* _Work to complete_: The answer must consist only of the lines from the line with "Task: Switch to the Control Devices tab" to the line with "Viewport: 1024px width, 626px height.", both included, exactly as they stand below.

Entries taken from a collection
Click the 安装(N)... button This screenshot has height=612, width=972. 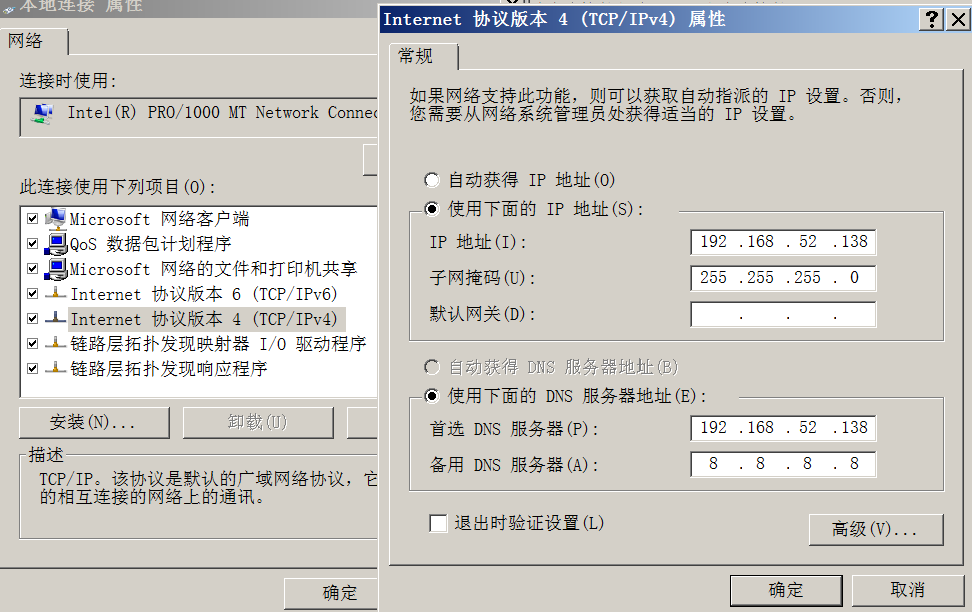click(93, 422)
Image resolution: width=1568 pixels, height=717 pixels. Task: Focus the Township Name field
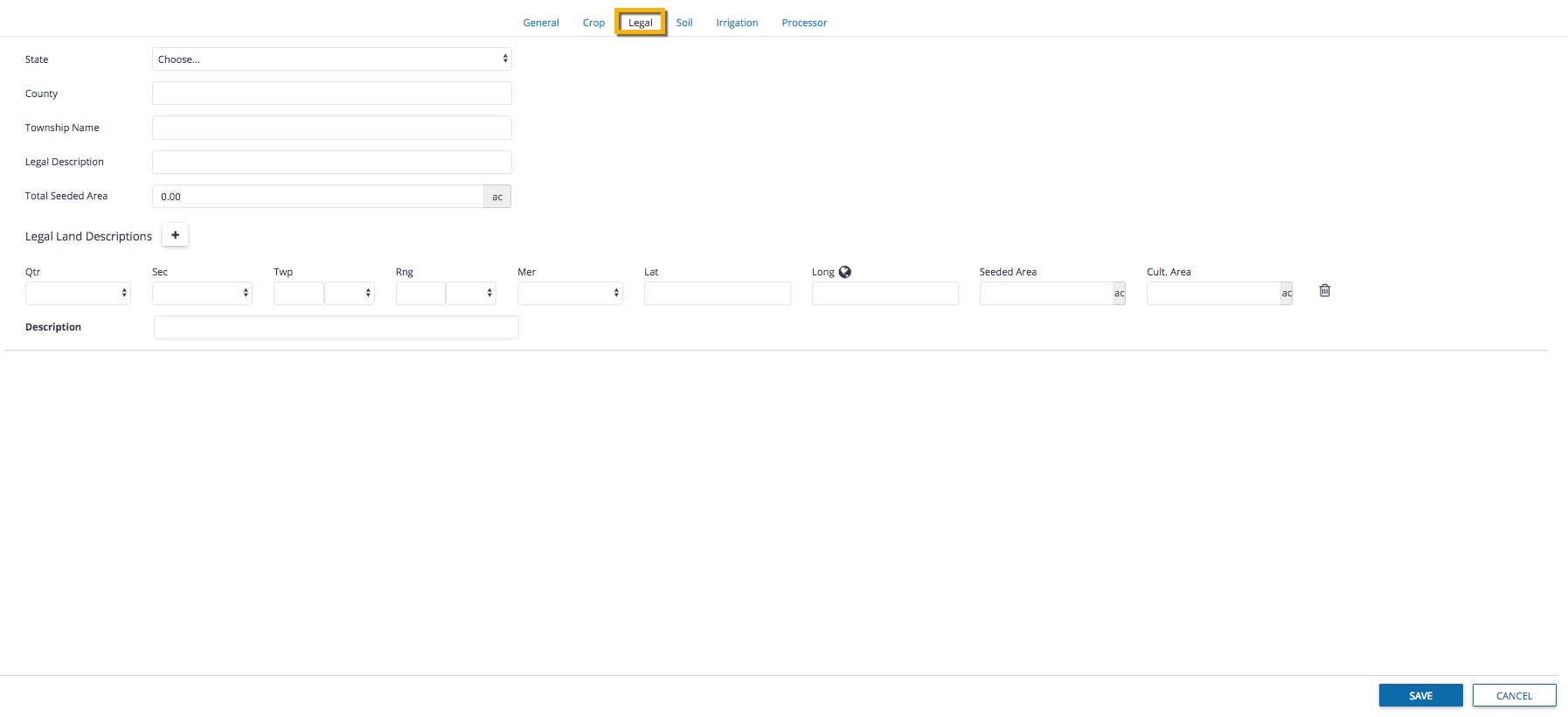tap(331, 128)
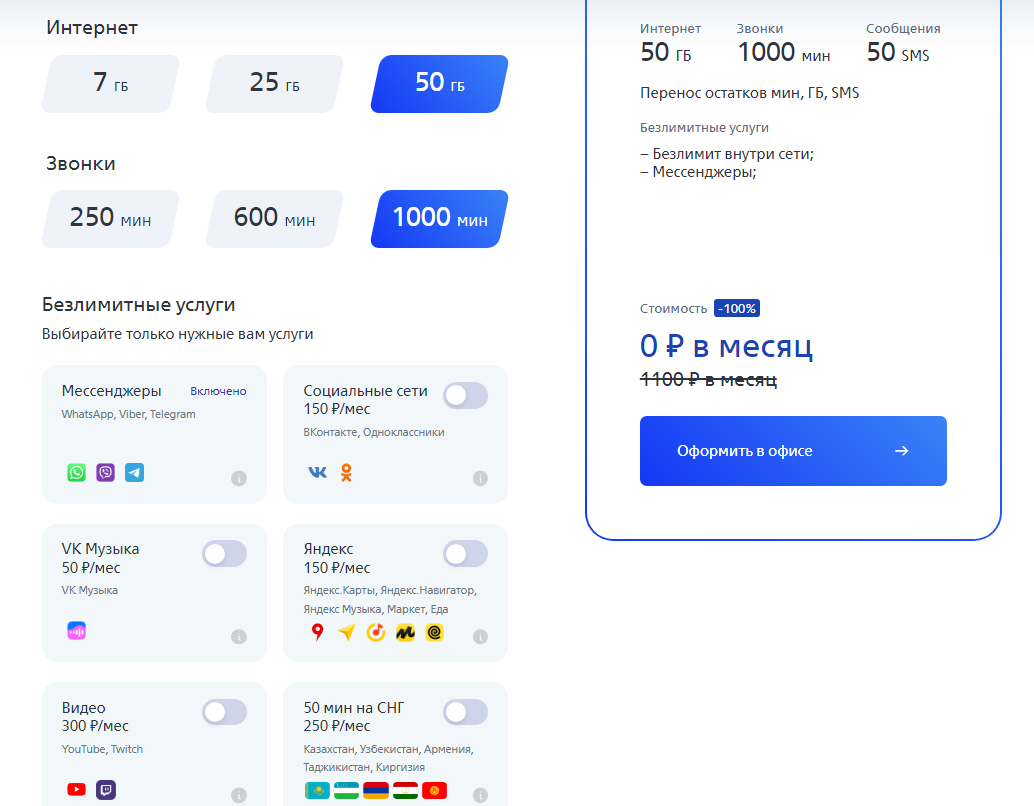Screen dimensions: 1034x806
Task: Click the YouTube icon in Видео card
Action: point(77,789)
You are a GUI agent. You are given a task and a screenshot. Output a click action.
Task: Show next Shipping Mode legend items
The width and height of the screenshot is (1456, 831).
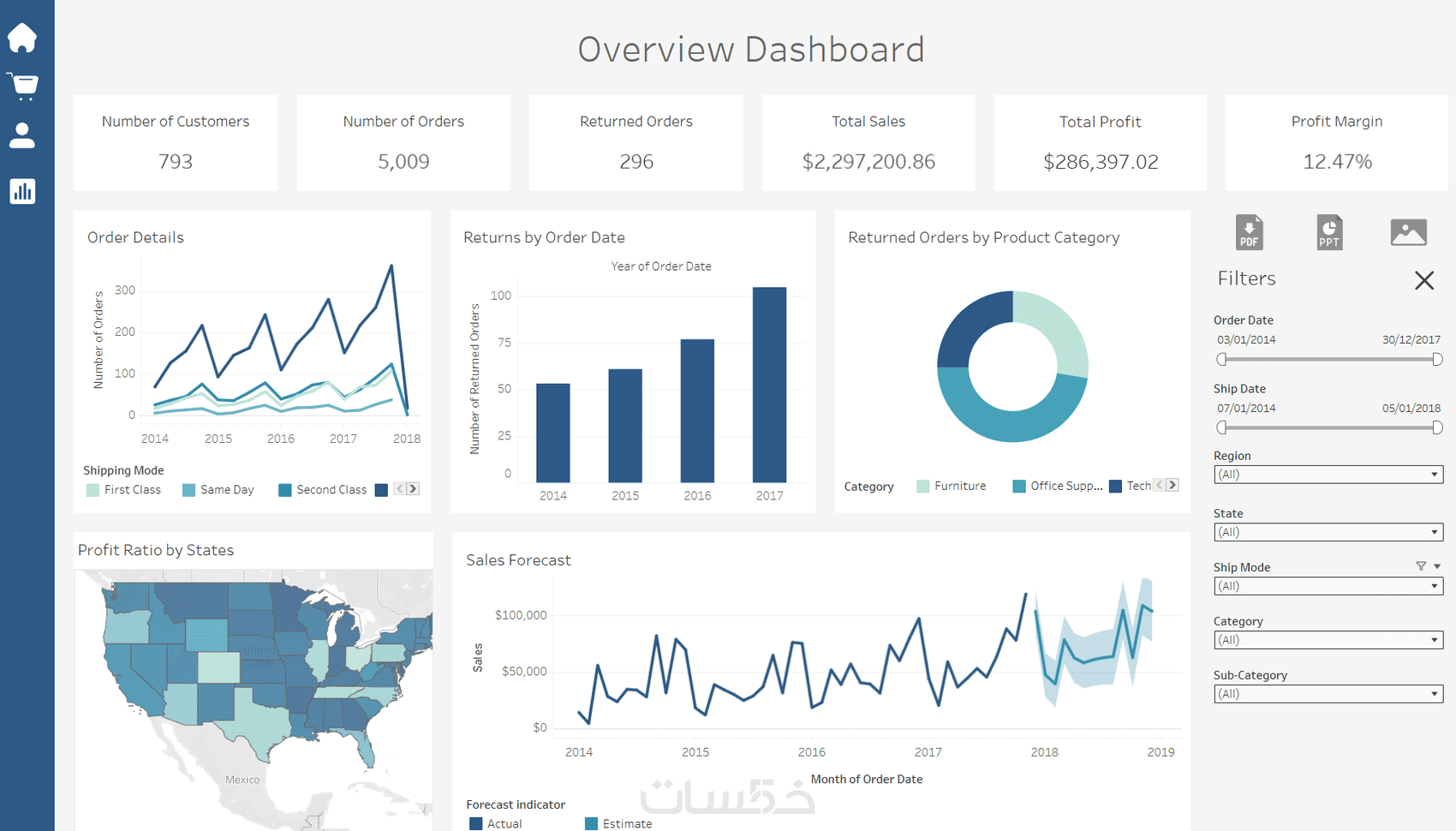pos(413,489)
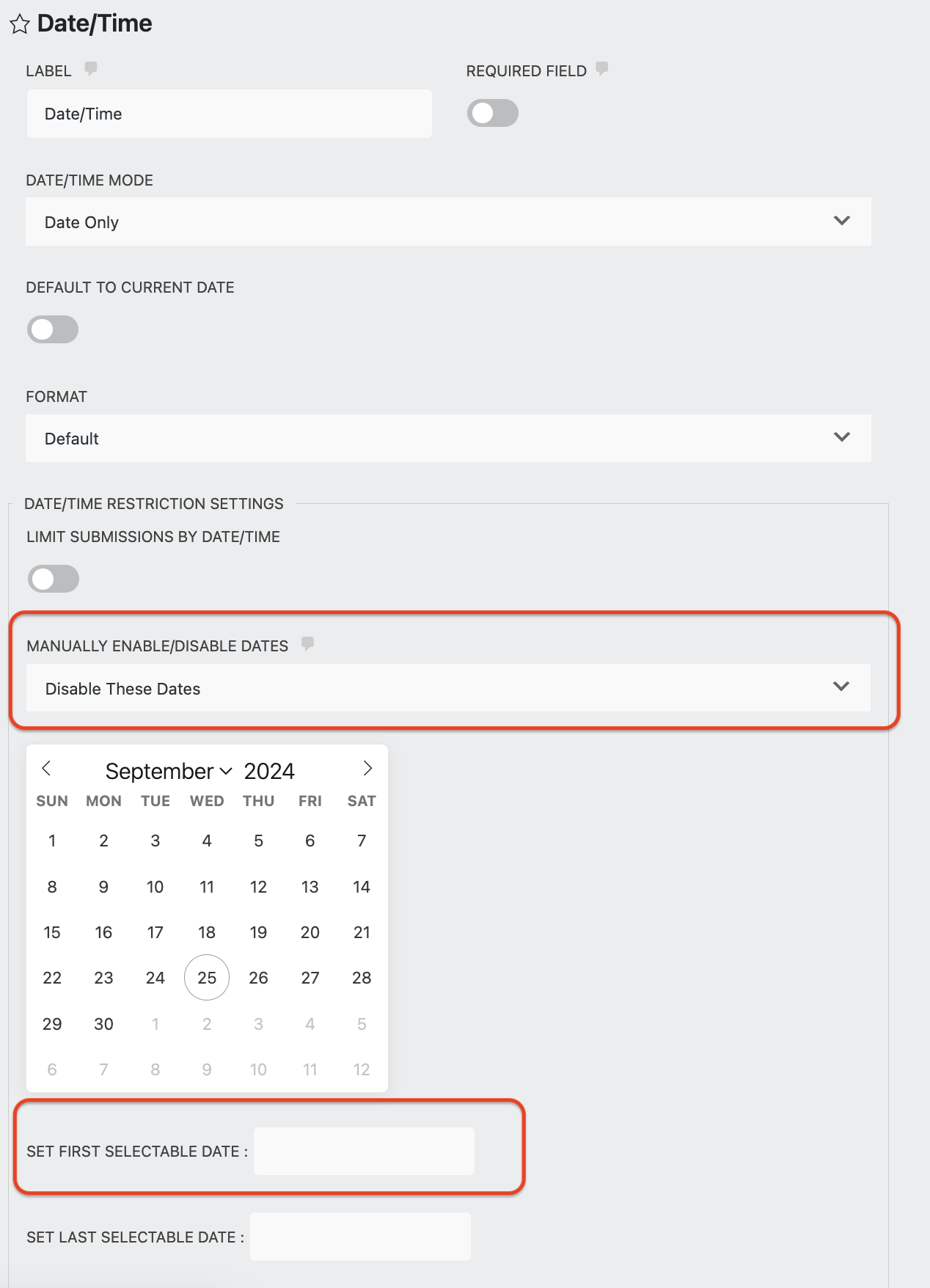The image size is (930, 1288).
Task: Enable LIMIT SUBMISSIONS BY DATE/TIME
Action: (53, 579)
==
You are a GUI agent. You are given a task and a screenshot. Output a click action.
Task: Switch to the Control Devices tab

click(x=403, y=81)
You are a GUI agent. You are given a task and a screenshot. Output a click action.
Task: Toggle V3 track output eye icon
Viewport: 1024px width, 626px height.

* _Answer_:
Task: Switch to the Control Devices tab

click(x=403, y=81)
You are a GUI agent. You are given a task and a screenshot. Output a click action.
Task: Toggle V3 track output eye icon
Viewport: 1024px width, 626px height.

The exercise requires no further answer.